## The problem
Reply with nothing but the number of lines in the data below where the word "computer" occurs.

## Material provided
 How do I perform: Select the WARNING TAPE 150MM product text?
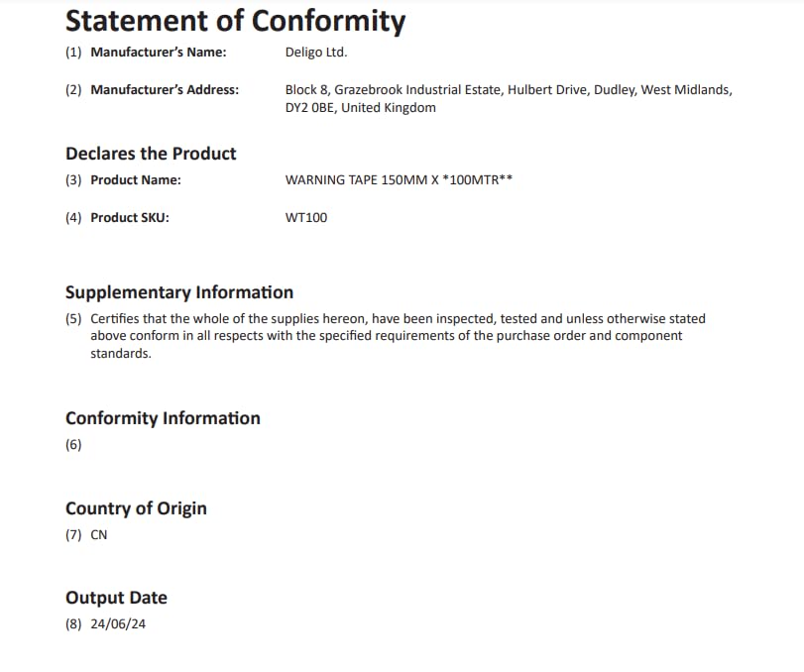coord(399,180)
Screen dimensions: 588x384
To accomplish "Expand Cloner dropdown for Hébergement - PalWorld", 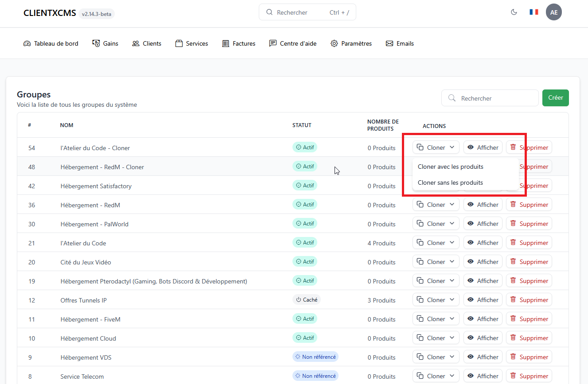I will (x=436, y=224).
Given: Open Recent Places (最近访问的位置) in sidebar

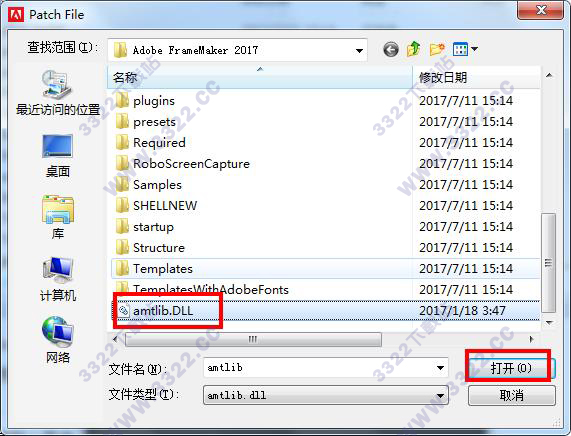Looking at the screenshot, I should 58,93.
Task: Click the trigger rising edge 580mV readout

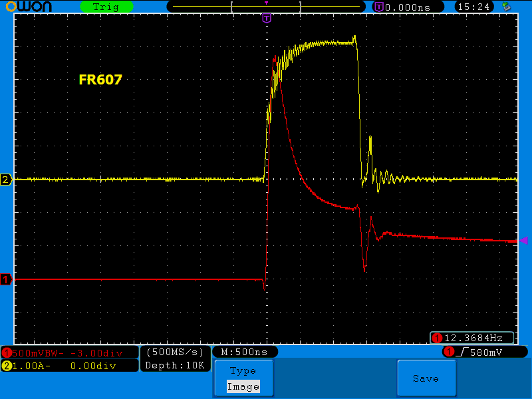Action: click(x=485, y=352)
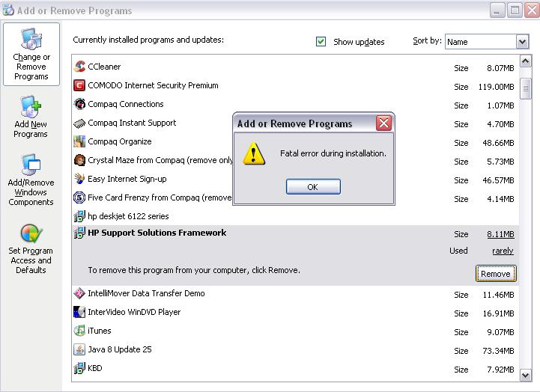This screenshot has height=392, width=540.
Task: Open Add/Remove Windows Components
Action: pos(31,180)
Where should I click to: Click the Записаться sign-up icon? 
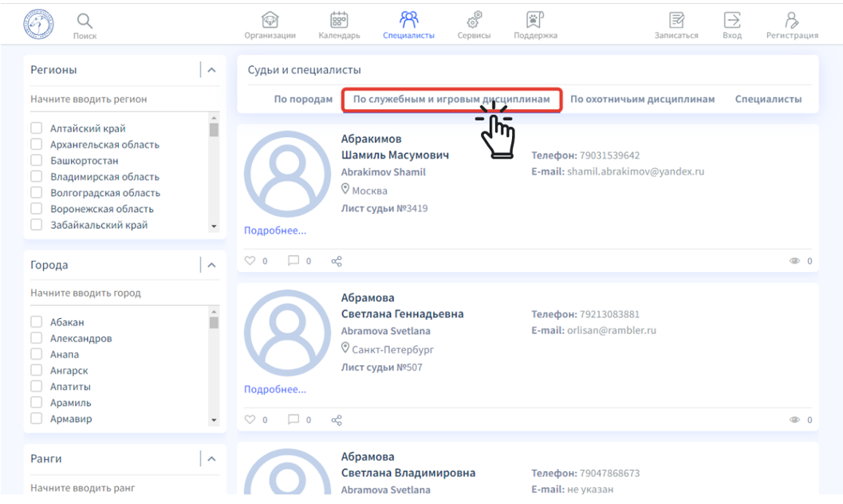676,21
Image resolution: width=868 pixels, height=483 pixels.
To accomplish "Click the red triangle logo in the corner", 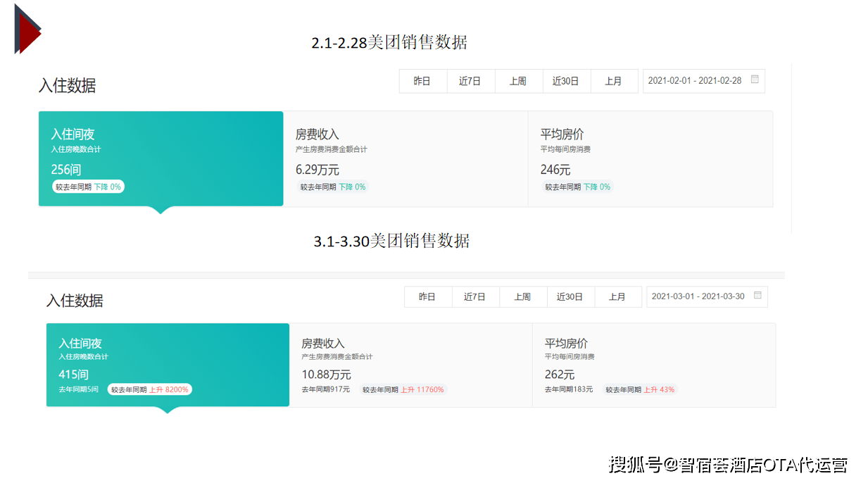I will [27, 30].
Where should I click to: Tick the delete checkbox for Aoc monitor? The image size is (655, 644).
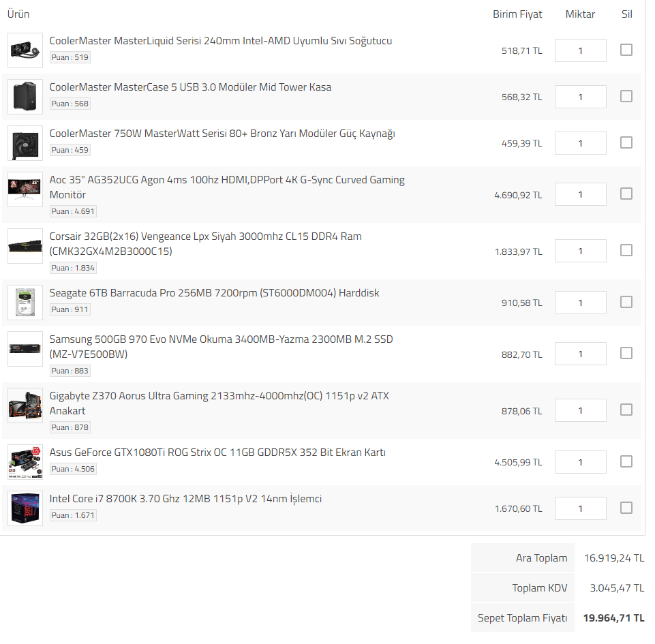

==

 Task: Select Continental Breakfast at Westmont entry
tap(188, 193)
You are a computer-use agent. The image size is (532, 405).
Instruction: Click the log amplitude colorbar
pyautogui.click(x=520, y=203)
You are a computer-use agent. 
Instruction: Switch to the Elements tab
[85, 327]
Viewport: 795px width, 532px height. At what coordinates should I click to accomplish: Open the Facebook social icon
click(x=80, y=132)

--

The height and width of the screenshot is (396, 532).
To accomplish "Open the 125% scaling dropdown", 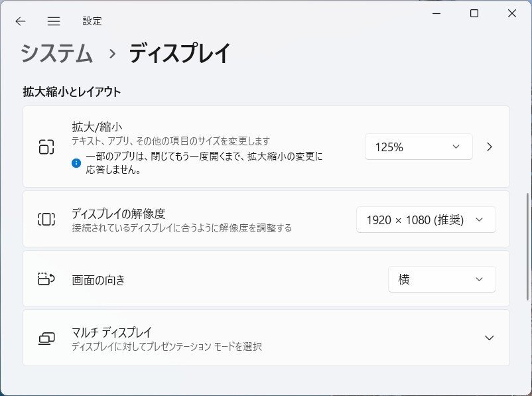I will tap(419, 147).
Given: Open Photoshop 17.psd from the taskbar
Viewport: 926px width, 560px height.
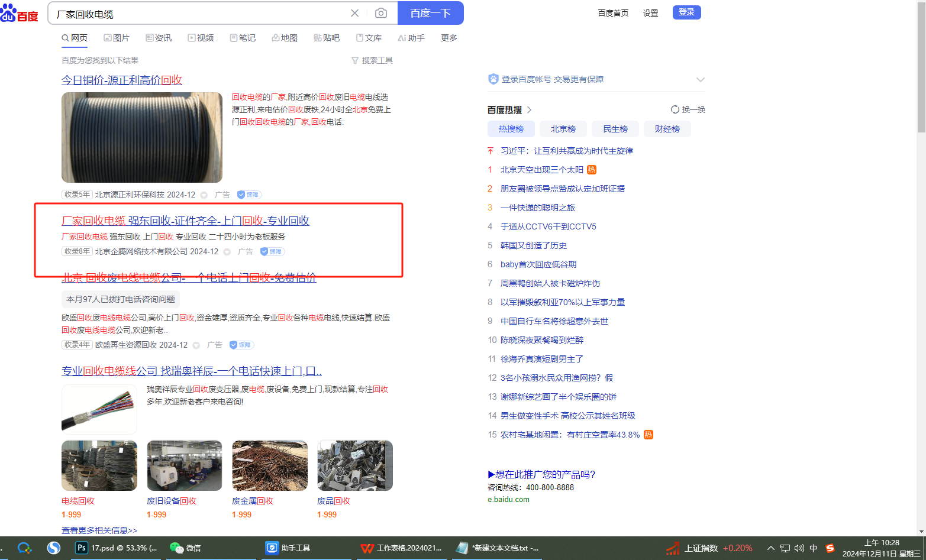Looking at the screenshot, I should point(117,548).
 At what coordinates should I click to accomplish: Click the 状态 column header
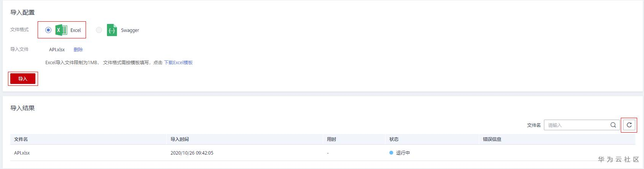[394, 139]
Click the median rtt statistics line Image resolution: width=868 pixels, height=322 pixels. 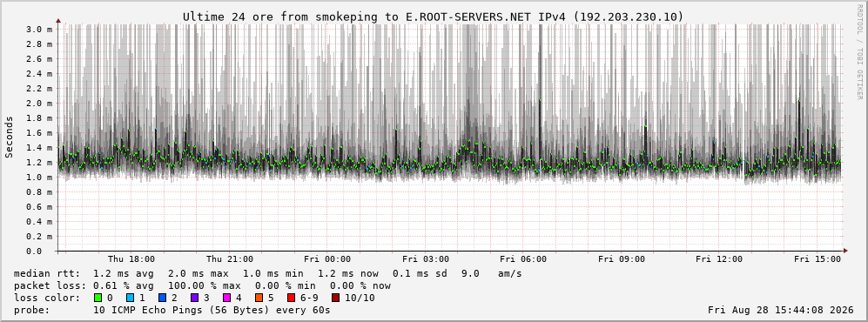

## Response below
2